- The Washington Times - Monday, December 21, 2020

UFC President Dana White did a victory lap Monday to celebrate a banner year for his company despite negative coverage by media focused on the coronavirus pandemic.

The “fight business” icon released a video taking media naysayers to task for claiming he couldn’t host safe events.

“I’m not afraid of the media,” Mr. White says during the video’s narration. “Why should anyone listen to the media? Who are these people? What makes them experts? What have they ever accomplished? They criticized me for even trying to find a way forward because it’s easy to criticize from the sidelines when you risk nothing and do nothing. But we need to fight this thing. Instead of panicking, let’s find solutions.”

Mr. White spotlighted UFC’s $1.3 billion in earned media value for 2020 before also taking reporters to task for portraying him as a greedy businessman looking for “sacrificial lambs.”

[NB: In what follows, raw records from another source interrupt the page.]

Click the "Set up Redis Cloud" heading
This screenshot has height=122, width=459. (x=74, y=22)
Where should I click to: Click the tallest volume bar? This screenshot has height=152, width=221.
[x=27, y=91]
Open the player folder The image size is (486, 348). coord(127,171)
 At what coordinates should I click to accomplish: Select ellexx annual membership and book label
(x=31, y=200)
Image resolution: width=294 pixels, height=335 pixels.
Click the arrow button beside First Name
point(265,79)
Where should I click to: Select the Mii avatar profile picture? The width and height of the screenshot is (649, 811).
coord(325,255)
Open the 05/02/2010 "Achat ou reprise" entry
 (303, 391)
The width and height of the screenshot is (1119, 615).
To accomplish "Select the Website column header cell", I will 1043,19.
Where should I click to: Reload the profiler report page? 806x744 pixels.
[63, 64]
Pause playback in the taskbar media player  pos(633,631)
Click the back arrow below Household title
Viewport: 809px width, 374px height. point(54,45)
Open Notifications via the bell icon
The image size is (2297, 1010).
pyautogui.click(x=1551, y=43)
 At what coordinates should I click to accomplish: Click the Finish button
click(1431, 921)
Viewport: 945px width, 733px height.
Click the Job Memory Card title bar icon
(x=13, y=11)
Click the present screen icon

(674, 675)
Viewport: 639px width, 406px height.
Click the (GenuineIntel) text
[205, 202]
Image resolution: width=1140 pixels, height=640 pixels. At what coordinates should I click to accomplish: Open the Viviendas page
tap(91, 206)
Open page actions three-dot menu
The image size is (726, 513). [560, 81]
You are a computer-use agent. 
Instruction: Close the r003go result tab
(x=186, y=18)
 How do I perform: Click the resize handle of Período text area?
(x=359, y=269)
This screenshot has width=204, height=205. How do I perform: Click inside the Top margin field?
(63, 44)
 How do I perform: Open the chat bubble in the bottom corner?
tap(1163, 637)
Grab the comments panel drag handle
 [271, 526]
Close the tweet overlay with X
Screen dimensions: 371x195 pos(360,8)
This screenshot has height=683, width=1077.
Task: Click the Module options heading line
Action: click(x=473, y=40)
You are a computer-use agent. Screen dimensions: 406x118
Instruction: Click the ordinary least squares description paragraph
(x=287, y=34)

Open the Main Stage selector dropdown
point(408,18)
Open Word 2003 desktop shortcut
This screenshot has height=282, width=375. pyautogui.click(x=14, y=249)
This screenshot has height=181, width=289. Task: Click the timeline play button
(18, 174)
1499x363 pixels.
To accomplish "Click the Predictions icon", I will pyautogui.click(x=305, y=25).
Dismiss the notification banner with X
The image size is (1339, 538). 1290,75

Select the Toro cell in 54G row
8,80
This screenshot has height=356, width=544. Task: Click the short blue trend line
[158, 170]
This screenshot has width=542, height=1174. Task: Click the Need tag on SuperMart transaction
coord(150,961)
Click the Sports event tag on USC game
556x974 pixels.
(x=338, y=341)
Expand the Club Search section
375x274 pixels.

“The media said I was risking people’s health to line my own pockets,” he continued. “I didn’t do this so I could make more money. I have plenty of money. I did this so my fighters could make money and my employees could continue to make a living and feed their families. Our events were successful in every way, shape and form that an event can be successful. … The media are not in the news business. They’re in the click-bait business. They think negativity sells and gets clicks, so that’s what they deliver. Negativity is their product but I’m not going to let that stuff us.”

Various MMA reporters throughout the year predicted a public-relations nightmare for the company due to its refusal to completely shut down during the pandemic.

Reporters wanted a “100% guarantee” that no fighters would catch the virus and said it was “irresponsible” to host events when the company couldn’t “completely eliminate the risk.”

“As we roll into 2021, I just wanted to remind everyone there’s ALWAYS a solution to every problem,” Mr. White tweeted. “So, cut through all the bull—, and don’t let these people that don’t matter tell you how to live your life.”